You think MWC schools will also pay $5 million to join a marginally better conference (including us)?

I don't know but I'm guessing there's a reason those teams negotiated it down. Maybe it was far enough? I actually think that group would pull all the stops to get in.

My belief is this.

1) The fees were negotiated to a point where a court is unlikely to step in and set them aside. They appear reasonable. They are also large enough to form a real deterrent.
2) WSU and OSU know that the fees pretty much ensure that they can’t just take a bunch of MWC teams and leave others behind to re-form the PAC. The only real option is a full merger between the two.
3) However, WSU and OSU realize the volatility in the ACC and negotiated an agreement that essentially gives them 2 years to see how things shake out. WSU and OSU are hopeful that the ACC will fall apart in the short term leaving Cal and Stanford and maybe some other schools to come back to the PAC. The fees are such that they could afford to take 4 or so MWC teams (SDSU, Boise, Fres no, etc..). A conference with the additions of Cal and Stanford (and whoever else maybe SMU) then makes leaving the MWC a no brainer for the invited schools.
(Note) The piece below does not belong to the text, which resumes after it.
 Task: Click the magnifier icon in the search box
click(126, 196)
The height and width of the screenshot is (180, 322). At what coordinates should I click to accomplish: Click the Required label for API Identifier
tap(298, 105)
4) My 2 cents. But a total cost of $15 million per team to simply join WSU and OSU makes zero sense. There is marginally more media value to that than just the current MWC. Even then, that newly reformed conference has some volatility.

I think Wyoming is in a decent spot to maintain the status quo. Which may be are best scenario under all circumstances because we simply can’t compete with non-peers in the NIL and transfer portal world.